■ Exercise brief:
Your output should be the listing itself, repeated exactly.
-- Task inputs follows --
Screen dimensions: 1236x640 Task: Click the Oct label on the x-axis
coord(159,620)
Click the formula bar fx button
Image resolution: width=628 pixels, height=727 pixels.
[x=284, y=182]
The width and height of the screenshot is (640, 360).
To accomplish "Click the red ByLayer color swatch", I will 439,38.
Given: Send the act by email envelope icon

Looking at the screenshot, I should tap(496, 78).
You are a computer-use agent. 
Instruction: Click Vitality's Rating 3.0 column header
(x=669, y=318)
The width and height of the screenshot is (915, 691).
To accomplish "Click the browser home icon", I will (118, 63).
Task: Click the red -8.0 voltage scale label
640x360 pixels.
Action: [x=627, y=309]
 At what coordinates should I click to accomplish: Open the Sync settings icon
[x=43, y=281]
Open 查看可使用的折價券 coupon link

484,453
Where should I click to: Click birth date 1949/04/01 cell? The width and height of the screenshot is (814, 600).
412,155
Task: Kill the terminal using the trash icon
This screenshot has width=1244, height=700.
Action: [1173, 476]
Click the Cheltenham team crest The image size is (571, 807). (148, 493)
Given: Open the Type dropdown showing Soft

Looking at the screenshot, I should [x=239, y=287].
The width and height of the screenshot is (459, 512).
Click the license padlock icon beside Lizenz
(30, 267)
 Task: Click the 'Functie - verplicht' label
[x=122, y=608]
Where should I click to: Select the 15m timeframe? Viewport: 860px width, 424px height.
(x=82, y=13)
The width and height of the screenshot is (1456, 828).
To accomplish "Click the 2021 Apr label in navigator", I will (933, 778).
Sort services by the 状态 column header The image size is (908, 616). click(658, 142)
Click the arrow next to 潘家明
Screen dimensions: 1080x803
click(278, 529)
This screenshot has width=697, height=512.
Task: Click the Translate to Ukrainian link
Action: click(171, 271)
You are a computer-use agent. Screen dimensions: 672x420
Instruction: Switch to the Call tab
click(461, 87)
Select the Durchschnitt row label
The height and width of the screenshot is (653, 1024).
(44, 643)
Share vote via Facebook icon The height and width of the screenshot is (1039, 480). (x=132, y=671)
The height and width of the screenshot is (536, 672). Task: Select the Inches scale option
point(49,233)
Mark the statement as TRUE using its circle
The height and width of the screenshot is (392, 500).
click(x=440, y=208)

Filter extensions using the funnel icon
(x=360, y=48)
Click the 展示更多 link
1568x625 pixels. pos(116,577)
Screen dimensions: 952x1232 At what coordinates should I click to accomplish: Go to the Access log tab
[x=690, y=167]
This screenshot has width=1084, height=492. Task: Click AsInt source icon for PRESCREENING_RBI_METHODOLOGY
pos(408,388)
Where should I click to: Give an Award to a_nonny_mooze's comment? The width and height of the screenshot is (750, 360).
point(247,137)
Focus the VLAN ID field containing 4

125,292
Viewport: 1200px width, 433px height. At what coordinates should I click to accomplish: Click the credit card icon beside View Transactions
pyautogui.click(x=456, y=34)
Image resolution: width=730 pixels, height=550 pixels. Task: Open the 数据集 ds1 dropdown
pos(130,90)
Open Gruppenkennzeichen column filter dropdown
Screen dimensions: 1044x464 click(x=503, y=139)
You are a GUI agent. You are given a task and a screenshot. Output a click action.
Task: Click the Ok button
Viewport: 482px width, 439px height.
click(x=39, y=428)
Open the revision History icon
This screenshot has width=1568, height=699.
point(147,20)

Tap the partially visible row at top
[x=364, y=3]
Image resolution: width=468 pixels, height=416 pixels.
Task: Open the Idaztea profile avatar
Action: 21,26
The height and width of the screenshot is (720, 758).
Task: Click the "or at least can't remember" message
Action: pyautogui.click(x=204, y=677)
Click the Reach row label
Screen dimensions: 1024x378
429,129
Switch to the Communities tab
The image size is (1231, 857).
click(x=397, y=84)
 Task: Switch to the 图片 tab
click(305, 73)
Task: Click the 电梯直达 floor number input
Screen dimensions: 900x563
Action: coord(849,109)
-- Task inputs concluded --
■ Output:
Screen dimensions: 1236x640 Task: Click the Oct label on the x-axis
coord(159,620)
Click the formula bar fx button
Image resolution: width=628 pixels, height=727 pixels.
[x=284, y=182]
The width and height of the screenshot is (640, 360).
To accomplish "Click the red ByLayer color swatch", I will 439,38.
Given: Send the act by email envelope icon

Looking at the screenshot, I should tap(496, 78).
You are a computer-use agent. 
Instruction: Click Vitality's Rating 3.0 column header
(x=669, y=318)
The width and height of the screenshot is (915, 691).
To accomplish "Click the browser home icon", I will (118, 63).
Task: Click the red -8.0 voltage scale label
640x360 pixels.
Action: [x=627, y=309]
 At what coordinates should I click to accomplish: Open the Sync settings icon
[x=43, y=281]
Open 查看可使用的折價券 coupon link

484,453
Where should I click to: Click birth date 1949/04/01 cell? The width and height of the screenshot is (814, 600).
412,155
Task: Kill the terminal using the trash icon
This screenshot has width=1244, height=700.
Action: [1173, 476]
Click the Cheltenham team crest The image size is (571, 807). (148, 493)
Given: Open the Type dropdown showing Soft

Looking at the screenshot, I should [x=239, y=287].
The width and height of the screenshot is (459, 512).
Click the license padlock icon beside Lizenz
(30, 267)
 Task: Click the 'Functie - verplicht' label
[x=122, y=608]
Where should I click to: Select the 15m timeframe? Viewport: 860px width, 424px height.
(x=82, y=13)
The width and height of the screenshot is (1456, 828).
To accomplish "Click the 2021 Apr label in navigator", I will (933, 778).
Sort services by the 状态 column header The image size is (908, 616). click(658, 142)
Click the arrow next to 潘家明
Screen dimensions: 1080x803
click(278, 529)
This screenshot has width=697, height=512.
Task: Click the Translate to Ukrainian link
Action: click(171, 271)
You are a computer-use agent. Screen dimensions: 672x420
Instruction: Switch to the Call tab
click(461, 87)
Select the Durchschnitt row label
The height and width of the screenshot is (653, 1024).
(44, 643)
Share vote via Facebook icon The height and width of the screenshot is (1039, 480). (x=132, y=671)
The height and width of the screenshot is (536, 672). Task: Select the Inches scale option
point(49,233)
Mark the statement as TRUE using its circle
The height and width of the screenshot is (392, 500).
click(x=440, y=208)

Filter extensions using the funnel icon
(x=360, y=48)
Click the 展示更多 link
1568x625 pixels. pos(116,577)
Screen dimensions: 952x1232 At what coordinates should I click to accomplish: Go to the Access log tab
[x=690, y=167]
This screenshot has width=1084, height=492. Task: Click AsInt source icon for PRESCREENING_RBI_METHODOLOGY
pos(408,388)
Where should I click to: Give an Award to a_nonny_mooze's comment? The width and height of the screenshot is (750, 360).
point(247,137)
Focus the VLAN ID field containing 4

125,292
Viewport: 1200px width, 433px height. At what coordinates should I click to accomplish: Click the credit card icon beside View Transactions
pyautogui.click(x=456, y=34)
Image resolution: width=730 pixels, height=550 pixels. Task: Open the 数据集 ds1 dropdown
pos(130,90)
Open Gruppenkennzeichen column filter dropdown
Screen dimensions: 1044x464 click(x=503, y=139)
You are a GUI agent. You are given a task and a screenshot. Output a click action.
Task: Click the Ok button
Viewport: 482px width, 439px height.
click(x=39, y=428)
Open the revision History icon
This screenshot has width=1568, height=699.
point(147,20)

Tap the partially visible row at top
[x=364, y=3]
Image resolution: width=468 pixels, height=416 pixels.
Task: Open the Idaztea profile avatar
Action: 21,26
The height and width of the screenshot is (720, 758).
Task: Click the "or at least can't remember" message
Action: pyautogui.click(x=204, y=677)
Click the Reach row label
Screen dimensions: 1024x378
429,129
Switch to the Communities tab
The image size is (1231, 857).
click(x=397, y=84)
 Task: Switch to the 图片 tab
click(305, 73)
Task: Click the 电梯直达 floor number input
Screen dimensions: 900x563
Action: coord(849,109)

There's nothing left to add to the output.